This article needs to be updated. The reason given is: https://www.bloomberg.com/news/articles/2020-04-06/methane-emissions-hit-a-new-record-and-scientists-can-t-say-why. (April 2020)
Increasing methane emissions are a major contributor to the rising concentration of greenhouse gases in earth's atmosphere, and are responsible for up to one-third of near-term climate warming. During year 2019, about 360 million tons (60 percent) of methane were released globally through human activities, while natural sources contributed about 230 million tons (40 percent). Reducing methane emissions by capturing and utilizing the gas can produce simultaneous environmental and economic benefits.
About one-third (33%) of anthropogenic emissions are from gas release during the extraction and delivery of fossil fuels; mostly due to gas venting and gas leaks. Animal agriculture is a similarly large source (30%); primarily because of enteric fermentation by ruminant livestock such as cattle and sheep. Human consumer waste flows, especially those passing through landfills and wastewater treatment, have grown to become a third major category (18%). Plant agriculture, including both food and biomass production, constitutes a fourth group (15%), with rice production being the largest single contributor.
The world's wetlands contribute about three-quarters (75%) of the enduring natural sources of methane. Seepages from near-surface fossil-fuel and clathrate hydrate deposits (unrelated to direct human action), volcanic releases, wildfires, and termite emissions account for much of the remainder. Contributions from the surviving wild populations of ruminant mammals are vastly overwhelmed by those of cattle, humans, and other livestock animals.
Atmospheric concentration and warming influence
The atmospheric methane (CH4) concentration is increasing and has exceeded 1860 parts per billion as of year 2019, equal to two-and-a-half times the pre-industrial level. The methane itself enables a direct radiative forcing that is second only to that of carbon dioxide (CO2). Due to interactions with oxygen compounds stimulated by sunlight, CH4 can also increase the atmospheric presence of shorter-lived ozone and water vapour, which are also potent warming gases that amplify methane's near-term warming influence in a mechanism that atmospheric researchers distinguish as indirect radiative forcing. When such interactions occur, longer-lived and less-potent CO2 is also produced. Including both the direct and indirect forcings, the increase in atmospheric methane is responsible for about one-third of near-term climate warming. 

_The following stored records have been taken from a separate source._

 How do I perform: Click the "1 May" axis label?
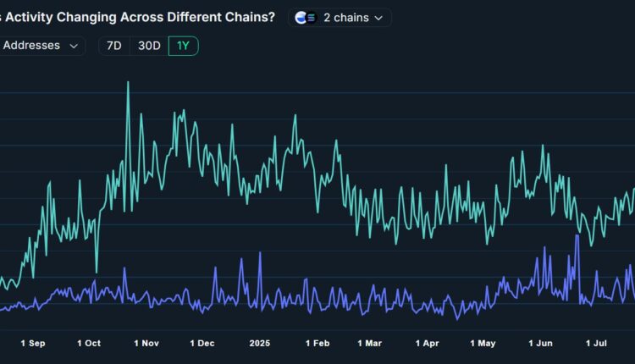(x=482, y=343)
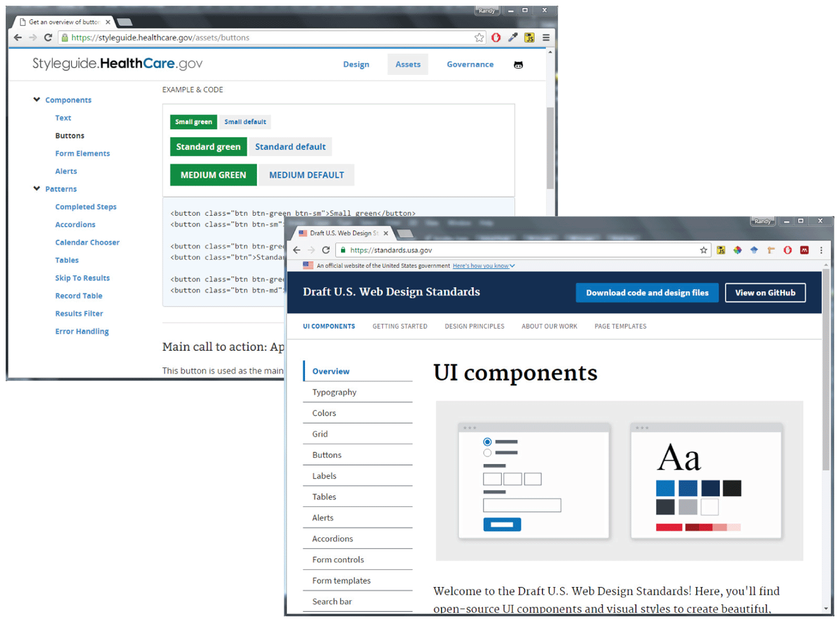Select the empty radio button in the illustration
The width and height of the screenshot is (840, 622).
487,453
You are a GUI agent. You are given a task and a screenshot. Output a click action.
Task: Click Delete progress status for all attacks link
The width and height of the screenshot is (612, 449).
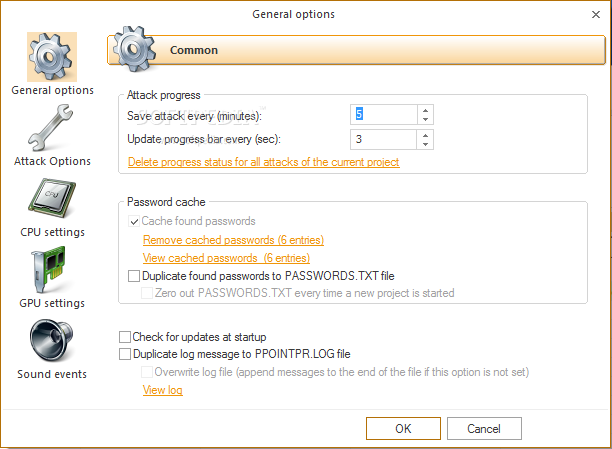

To compare the warming to that from carbon dioxide over a given time period, methane in the atmospheric has an estimated 20-year global warming potential (GWP) of 85, meaning that a ton of CH4 emitted into the atmosphere creates approximately 85 times the atmospheric warming as a ton of CO2 over a period of 20 years. On a 100-year timescale, the GWP is in the range of 28–34. Though methane causes far more heat to be trapped than the same mass of carbon dioxide, less than half of the emitted CH4 remains in the atmosphere after a decade. On average, carbon dioxide warms for a much longer time period assuming no change in rates of carbon sequestration. 
List of emission sources
Abiogenic methane is stored in rocks and soil stems from the geologic processes that convert ancient biomass into fossil fuels. Biogenic methane is actively produced by microorganisms in a process called methanogenesis. Under certain conditions, the process mix responsible for a sample of methane may be deduced from the ratio of the isotopes of carbon, and through analysis methods similar to carbon dating.

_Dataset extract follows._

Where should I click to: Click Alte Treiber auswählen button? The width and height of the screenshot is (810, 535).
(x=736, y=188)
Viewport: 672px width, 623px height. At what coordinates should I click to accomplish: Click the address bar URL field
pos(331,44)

A comprehensive systems method from describing the sources of methane due to human society is known as anthropogenic metabolism. As of year 2020, the emission volumes from some sources remain more uncertain than others; due in part to localized emission spikes not captured by the limited global measurement capability. The time required for a methane emission to become well-mixed throughout earth's troposphere is about 1-2 years.
|Category||Major Sources||IEA Annual Emission|
|Fossil fuels||Gas distribution||45|
|Industrial agriculture||Enteric fermentation||145|
|Consumer waste||Solid waste
|* An additional 100 million tons (140 billion cubic meters) of gas is vented and flared each year from oil wells.|
Additional References: 
Natural sources have always been a part of the methane cycle. Wetland emissions have been declining due to draining for agricultural and building areas.

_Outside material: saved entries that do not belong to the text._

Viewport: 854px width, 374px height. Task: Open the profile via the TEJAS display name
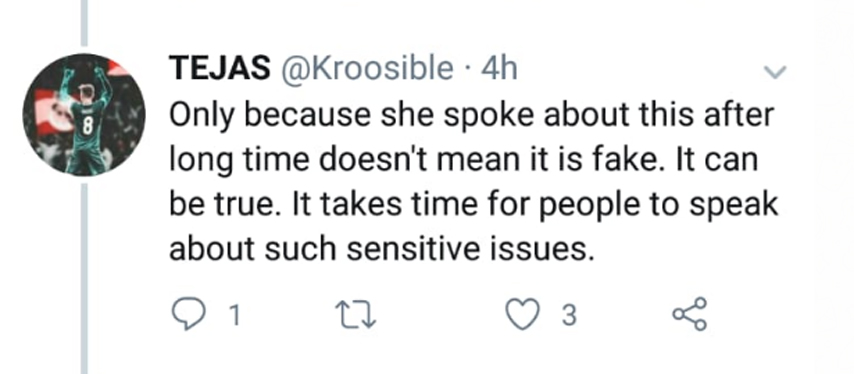(x=220, y=69)
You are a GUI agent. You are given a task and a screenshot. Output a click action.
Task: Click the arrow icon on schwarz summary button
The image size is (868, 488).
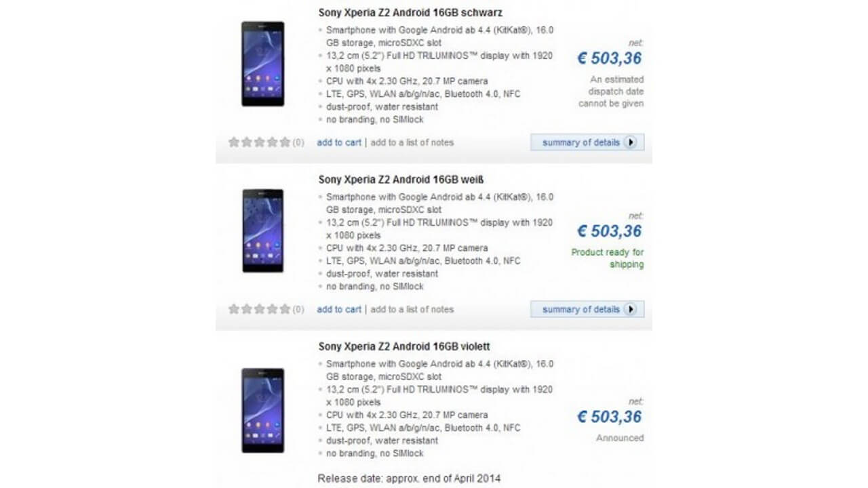pyautogui.click(x=631, y=142)
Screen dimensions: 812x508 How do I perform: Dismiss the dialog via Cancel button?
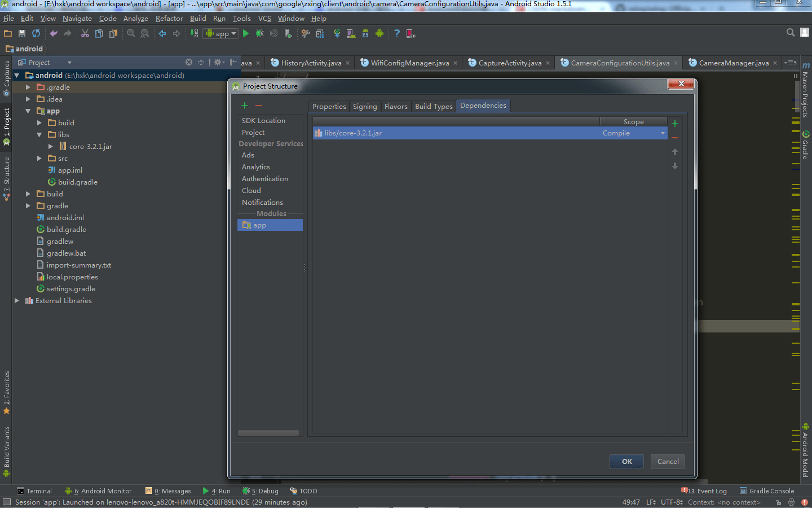(x=668, y=461)
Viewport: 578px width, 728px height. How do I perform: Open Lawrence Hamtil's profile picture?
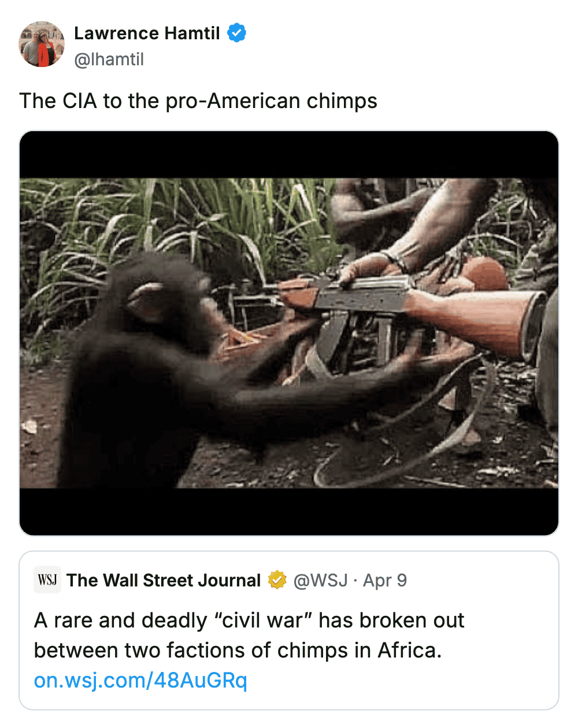(x=42, y=44)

|Category||Major Sources||IEA Annual Emission|
|Other natural||Geologic seepages
|Additional References: |
Importance of fossil emissions
Unlike most other natural and human-caused emissions, fossil-fuel extraction and burning yields a net transfer of carbon between major storage pools in Earth's biosphere that will persist for millennia. In total, humans extracted about 400 billion tons (gigatonnes or petagrams) of geologic carbon through year 2015; including half in just the last one-third century and at an increasing rate of about 10 billion tons per year. The magnitude of this transfer exceeds that from any other known geologic event throughout all of human history. About 50 percent of the transferred carbon presently resides in the atmosphere in the form of elevated CO2 and CH4 concentrations, while most of the remainder has been taken up by the oceans as an increase in dissolved CO2 and carbonic acid especially near the water surface. By contrast, the magnitude of the terrestrial sink has remained relatively constant.
This carbon redistribution is the root cause of recent rapid global warming, ocean acidification, and their resulting impacts to life. Some of the largest effects, like sea level rise and desertification, occur over time due to the vast inertia of the Earth system. Assessing these and other environmental threats to the sustainability of human civilization are topics within Earth system science, including the recently proposed comprehensive framework of planetary boundaries. Despite the probable crossing of multiple boundaries by the early 21st century, there has been very limited international progress towards a corresponding framework or forum for planetary management.
Uncertainties in methane emissions, including so-called "super-emitter" fossil extractions and unexplained atmospheric fluctuations, highlight the need for improved monitoring at both regional and global scale. Satellites have recently begun to come online with capability to measure methane and other more powerful greenhouse gases with improving resolution. The Tropomi instrument launched in year 2017 by the European Space Agency can measure methane, sulphur dioxide, nitrogen dioxide, carbon monoxide, aerosol, and ozone concentrations in earth's troposphere at resolutions of several kilometers. Japan's GOSAT-2 platform launched in 2018 provides similar capability. The CLAIRE satellite launched in year 2016 by the Canadian firm GHGSat can resolve carbon dioxide and methane to as little as 50 meters, thus enabling its customers to pinpoint the source of emissions.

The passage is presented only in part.